We then jump flash to daylight over a month ago, to when Scotty’s parents, Casey (Todd Jenkins) and Lisa (Becky Bartlett), dropped him off at Wood Hill per court orders. Scotty had beaten a classmate bloody and then punched the cop who tried to intervene. Eric tells Scotty about the indigenous creation legend of the twin brothers, Sapling and Flint. Sapling was all things growing in the spring and summer, while Flint was all things destructive throughout fall and winter. Eric says it is his job to try to get the Flint out of Scotty.
We then flash forward back to the woods, where Eric finds Scotty making slices into his own arm…
We can talk for days about how well Jacob Leighton Burns shot this, with highly stylized lighting applied to naturalistic settings in a precise way to darken the atmosphere. We could also have long discussions about how masterful Sosko’s performance is here, as he is a paragon of true villainy. Trumbly also impresses mightily, expertly riding a range that goes from repressed to rage. We would conclude that director McIntosh wrangles all these elements into the thirty-minute cinema symphony that is Flint.
“…Scotty had beaten a classmate bloody and then punched the cop who tried to intervene.”
All of that is well and good, but it doesn’t even scratch the surface of the greatness here. Paramount above all else is McIntosh’s magic with the razor, as his skill set as an editor is unmatched, even among record holders like Jonas Åkerlund. The opening scene’s alchemy of cuts instantly draws the viewer’s attention, with its alternating simmering exterior shots of the group home, intercut with laser-fast sequences of all Hell breaking loose and rolling for the door.

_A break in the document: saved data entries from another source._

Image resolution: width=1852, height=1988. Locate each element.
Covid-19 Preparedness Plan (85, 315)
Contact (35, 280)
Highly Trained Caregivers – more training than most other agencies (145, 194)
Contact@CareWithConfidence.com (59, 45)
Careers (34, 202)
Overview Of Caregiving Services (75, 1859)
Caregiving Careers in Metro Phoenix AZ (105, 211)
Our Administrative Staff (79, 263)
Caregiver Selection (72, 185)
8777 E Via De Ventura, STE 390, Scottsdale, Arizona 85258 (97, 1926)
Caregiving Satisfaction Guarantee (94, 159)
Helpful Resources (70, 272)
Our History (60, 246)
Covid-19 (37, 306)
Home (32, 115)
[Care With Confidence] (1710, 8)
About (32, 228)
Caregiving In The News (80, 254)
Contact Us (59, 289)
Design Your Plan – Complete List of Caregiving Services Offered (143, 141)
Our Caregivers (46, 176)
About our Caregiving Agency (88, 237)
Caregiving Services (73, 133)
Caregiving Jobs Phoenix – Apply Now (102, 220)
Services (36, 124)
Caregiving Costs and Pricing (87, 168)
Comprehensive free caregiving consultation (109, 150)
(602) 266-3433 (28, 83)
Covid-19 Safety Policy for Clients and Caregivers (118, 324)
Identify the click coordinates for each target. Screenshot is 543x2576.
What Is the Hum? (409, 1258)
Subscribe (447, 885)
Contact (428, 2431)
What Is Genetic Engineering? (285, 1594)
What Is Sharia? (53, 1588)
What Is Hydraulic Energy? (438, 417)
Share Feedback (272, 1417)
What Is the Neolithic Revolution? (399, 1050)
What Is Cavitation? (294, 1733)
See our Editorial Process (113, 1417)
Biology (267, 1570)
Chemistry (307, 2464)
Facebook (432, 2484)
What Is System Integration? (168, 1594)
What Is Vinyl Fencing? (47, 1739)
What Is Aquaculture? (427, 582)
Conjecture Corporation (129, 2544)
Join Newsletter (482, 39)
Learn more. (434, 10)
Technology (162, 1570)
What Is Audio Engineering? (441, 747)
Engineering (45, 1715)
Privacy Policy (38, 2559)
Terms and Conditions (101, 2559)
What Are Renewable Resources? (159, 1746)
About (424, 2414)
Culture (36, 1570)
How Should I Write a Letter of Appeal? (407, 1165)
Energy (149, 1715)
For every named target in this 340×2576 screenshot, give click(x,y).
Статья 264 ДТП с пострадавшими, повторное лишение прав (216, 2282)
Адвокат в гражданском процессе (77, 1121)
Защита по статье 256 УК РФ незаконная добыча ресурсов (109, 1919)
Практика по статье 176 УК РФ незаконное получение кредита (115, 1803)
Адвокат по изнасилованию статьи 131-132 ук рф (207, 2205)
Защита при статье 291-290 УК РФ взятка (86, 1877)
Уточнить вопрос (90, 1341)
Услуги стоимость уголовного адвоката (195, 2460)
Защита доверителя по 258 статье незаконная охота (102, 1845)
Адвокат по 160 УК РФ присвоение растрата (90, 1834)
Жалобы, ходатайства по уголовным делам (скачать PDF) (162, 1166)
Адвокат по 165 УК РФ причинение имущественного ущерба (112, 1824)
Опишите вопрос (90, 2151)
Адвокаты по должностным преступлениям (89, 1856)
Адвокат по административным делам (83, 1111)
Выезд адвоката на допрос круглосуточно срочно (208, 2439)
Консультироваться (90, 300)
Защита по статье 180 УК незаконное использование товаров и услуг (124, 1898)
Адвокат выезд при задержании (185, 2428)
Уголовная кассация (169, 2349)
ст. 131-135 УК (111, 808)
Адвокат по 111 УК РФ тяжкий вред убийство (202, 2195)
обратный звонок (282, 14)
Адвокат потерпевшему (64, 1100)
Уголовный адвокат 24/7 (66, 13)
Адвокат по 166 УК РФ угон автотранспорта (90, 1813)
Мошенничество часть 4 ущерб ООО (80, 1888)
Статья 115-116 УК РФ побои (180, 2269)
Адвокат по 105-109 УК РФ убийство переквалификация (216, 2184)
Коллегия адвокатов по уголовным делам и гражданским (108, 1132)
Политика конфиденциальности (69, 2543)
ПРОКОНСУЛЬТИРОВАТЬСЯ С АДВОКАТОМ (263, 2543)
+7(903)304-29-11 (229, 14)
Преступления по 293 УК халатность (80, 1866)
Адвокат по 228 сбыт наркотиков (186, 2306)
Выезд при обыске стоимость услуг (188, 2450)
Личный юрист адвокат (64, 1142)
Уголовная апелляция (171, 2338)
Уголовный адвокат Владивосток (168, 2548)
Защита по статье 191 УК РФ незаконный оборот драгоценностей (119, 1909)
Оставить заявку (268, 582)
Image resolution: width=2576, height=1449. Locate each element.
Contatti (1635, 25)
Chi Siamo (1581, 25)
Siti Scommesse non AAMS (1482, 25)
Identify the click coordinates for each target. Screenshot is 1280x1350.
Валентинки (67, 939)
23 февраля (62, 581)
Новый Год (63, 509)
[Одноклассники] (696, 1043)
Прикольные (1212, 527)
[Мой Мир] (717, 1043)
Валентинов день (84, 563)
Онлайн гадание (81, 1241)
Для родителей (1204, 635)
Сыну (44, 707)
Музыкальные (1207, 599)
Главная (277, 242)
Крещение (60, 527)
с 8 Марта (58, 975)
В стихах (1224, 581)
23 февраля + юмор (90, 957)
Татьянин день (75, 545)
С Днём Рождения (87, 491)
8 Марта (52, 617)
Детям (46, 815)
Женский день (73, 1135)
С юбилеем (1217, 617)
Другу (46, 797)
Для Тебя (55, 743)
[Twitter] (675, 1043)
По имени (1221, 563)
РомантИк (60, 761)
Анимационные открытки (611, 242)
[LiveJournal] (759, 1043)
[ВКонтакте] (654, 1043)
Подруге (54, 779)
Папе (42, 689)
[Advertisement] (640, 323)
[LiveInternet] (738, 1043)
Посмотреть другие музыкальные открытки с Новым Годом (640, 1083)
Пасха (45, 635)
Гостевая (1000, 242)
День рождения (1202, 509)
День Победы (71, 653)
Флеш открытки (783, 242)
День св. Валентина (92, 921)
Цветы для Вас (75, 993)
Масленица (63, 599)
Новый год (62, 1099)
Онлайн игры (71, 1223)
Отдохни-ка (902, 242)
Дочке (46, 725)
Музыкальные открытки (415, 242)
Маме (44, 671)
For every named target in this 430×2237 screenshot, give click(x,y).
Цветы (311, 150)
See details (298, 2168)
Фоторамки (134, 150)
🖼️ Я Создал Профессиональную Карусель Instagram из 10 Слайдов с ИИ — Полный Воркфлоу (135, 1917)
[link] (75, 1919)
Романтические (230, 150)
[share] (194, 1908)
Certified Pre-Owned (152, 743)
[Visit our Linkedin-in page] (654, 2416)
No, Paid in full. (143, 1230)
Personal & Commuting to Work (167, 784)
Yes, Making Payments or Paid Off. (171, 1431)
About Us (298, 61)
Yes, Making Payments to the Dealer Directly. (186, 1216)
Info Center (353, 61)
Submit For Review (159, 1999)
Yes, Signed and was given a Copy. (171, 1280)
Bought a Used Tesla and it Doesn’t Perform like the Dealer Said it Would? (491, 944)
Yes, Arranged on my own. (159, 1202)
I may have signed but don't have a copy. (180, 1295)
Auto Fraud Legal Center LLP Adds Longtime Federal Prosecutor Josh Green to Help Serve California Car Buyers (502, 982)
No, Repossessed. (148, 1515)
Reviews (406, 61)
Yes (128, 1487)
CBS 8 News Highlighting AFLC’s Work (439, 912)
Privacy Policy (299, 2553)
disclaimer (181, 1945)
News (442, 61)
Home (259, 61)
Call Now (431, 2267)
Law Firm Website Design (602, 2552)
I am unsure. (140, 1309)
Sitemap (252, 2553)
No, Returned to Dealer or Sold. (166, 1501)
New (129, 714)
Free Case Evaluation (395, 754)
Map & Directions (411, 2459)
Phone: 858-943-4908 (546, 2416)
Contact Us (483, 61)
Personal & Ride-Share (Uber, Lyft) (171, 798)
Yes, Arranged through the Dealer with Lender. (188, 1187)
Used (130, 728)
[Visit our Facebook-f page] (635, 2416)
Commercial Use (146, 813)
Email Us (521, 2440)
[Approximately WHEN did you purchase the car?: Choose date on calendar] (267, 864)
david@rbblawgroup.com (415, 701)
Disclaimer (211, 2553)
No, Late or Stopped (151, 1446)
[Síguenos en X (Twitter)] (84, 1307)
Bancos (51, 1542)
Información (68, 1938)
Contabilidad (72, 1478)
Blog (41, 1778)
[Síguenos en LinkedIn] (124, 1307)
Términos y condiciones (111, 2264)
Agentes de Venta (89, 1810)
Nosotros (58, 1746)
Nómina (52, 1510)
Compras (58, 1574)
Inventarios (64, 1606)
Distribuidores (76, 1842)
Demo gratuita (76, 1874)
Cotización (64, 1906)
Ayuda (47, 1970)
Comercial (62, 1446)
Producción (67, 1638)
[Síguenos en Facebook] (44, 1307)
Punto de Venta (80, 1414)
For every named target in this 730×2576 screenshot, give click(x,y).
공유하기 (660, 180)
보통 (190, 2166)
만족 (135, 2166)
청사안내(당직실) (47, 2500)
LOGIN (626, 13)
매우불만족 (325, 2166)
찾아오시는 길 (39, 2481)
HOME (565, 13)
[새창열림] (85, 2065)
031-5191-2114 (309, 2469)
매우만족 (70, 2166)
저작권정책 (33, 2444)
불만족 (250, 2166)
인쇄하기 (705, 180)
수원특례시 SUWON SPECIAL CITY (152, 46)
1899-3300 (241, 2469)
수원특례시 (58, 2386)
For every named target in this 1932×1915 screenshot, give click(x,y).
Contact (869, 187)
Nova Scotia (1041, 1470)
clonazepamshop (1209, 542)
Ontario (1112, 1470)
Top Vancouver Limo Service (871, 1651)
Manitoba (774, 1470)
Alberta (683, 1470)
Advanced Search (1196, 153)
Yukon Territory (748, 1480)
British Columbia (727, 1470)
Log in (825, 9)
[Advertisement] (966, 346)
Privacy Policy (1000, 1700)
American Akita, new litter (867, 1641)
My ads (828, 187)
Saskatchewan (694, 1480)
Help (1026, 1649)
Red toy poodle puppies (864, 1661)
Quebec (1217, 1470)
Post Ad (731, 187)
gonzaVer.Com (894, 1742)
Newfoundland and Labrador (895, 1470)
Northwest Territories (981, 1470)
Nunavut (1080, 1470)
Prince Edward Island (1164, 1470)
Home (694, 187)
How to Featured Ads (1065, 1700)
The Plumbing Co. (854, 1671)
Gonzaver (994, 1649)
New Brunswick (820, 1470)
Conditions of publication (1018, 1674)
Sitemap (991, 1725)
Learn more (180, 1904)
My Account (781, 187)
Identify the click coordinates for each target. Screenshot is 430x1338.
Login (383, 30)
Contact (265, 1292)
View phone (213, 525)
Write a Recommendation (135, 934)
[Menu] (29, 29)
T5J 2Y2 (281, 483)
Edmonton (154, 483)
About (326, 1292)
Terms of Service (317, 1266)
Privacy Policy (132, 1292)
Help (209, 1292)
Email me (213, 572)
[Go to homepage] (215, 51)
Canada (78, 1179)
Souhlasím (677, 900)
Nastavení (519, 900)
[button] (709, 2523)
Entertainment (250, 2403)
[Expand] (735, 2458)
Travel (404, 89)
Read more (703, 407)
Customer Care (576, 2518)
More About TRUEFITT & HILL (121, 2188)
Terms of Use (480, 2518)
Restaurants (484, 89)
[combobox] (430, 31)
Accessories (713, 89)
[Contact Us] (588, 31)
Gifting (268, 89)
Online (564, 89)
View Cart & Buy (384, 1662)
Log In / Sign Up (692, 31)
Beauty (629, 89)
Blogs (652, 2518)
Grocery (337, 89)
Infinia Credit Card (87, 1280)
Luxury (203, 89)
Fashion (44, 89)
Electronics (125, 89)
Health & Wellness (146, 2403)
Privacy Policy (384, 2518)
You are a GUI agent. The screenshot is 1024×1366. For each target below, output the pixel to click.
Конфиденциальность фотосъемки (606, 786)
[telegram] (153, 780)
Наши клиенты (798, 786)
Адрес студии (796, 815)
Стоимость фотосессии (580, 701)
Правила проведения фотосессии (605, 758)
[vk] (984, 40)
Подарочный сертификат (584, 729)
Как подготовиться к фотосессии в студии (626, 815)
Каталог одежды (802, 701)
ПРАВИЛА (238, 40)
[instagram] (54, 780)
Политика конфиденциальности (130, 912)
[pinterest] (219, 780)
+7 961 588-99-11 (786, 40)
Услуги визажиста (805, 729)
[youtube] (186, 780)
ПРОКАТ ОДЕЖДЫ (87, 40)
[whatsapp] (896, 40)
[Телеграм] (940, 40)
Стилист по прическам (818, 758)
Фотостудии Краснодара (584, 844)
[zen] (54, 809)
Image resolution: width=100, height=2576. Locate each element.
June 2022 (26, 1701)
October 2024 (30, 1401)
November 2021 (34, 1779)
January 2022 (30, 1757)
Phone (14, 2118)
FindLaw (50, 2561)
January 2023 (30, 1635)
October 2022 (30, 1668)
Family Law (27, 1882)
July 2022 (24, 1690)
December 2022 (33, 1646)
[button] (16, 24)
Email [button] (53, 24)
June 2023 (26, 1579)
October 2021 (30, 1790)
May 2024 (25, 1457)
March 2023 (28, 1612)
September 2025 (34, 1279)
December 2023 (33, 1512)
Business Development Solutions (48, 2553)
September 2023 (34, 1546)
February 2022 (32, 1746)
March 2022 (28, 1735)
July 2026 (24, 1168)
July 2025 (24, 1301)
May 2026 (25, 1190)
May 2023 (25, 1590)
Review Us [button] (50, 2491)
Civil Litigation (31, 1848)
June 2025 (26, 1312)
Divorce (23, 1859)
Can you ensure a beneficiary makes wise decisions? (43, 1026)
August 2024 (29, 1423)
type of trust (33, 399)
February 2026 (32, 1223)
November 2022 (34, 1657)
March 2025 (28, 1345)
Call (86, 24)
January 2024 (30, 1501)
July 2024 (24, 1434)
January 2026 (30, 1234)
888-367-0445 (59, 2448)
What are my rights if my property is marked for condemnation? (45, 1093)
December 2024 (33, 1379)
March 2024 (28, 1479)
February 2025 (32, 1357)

Aspiring filmmakers should study this opening sequence, as it shows the kind of dynamic start needed for a strong film. Once watched, hopefully, no film will ever start with someone waking up in the morning again. There is also an amazing section where several scenes of brutality are lined up to match the shot, showing the passage of time through the beat of repeated abuse. I was hoping for another feat of editing flourish in the finale for a trifecta, but the path taken didn’t call for one.
I respect the direction that McIntosh took instead of a cathartic release, as we are still dealing with youth behavior centers torturing children. If you don’t live with the daily consequences of having survived or living with someone who survived these abuse camps, Flint will give you a touch of the heat of the inferno this topic sparks. As close to cinema perfection as we dare get.
"…As close to cinema perfection as we dare get."